> **TAREFA PROPOSTA**: Explique, com base no trecho sobre o filme "Amistad", por que ele é talvez o pior filme de Spielberg. Responda em uma a três frases.

── TEXTO FORNECIDO

O aprisionamento do navio e de
seus ocupantes -44 africanos e
dois espanhóis, que se dizem seus
proprietários- leva a um impasse
político-jurídico.
Há quem queira, por diplomacia, devolver os negros à Espanha.
Há quem os queira entregar aos
pretensos proprietários.
E há, claro, os mocinhos da história, que querem libertá-los e
mandá-los de volta à África. No
filme, eles são o advogado branco
Roger Baldwin (Matthew McConaughey) e o abolicionista negro
Theodore Joadson (Morgan Freeman), aos quais vem juntar-se o
ex-presidente John Quincy Adams
(Anthony Hopkins).
Boa parte de "Amistad", portanto, consiste de um drama de tribunal. E não dos melhores.
É, talvez, o pior filme de Spielberg. Não tanto por ser superficial
e sentimentalóide -tantos outros
de sua grife o são-, mas por ter
substituído o cinema pela retórica,
não apenas verbal (um blablablá
sem fim sobre liberdade e direitos
humanos), mas também visual.

────
── MATERIAL DISPONÍVEL

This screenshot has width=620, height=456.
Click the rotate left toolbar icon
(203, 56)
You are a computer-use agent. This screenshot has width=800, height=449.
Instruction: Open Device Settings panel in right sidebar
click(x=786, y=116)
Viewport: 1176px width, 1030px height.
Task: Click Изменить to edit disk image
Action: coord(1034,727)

────

> **RESPOSTA DO EXERCÍCIO**: Segundo o trecho, isso se deve menos ao fato de o filme ser superficial e sentimentaloide, já que muitos outros filmes de Spielberg também o são. O motivo principal é que ele substituiu o cinema pela retórica, tanto verbal, com um blablablá sem fim sobre liberdade e direitos humanos, quanto visual.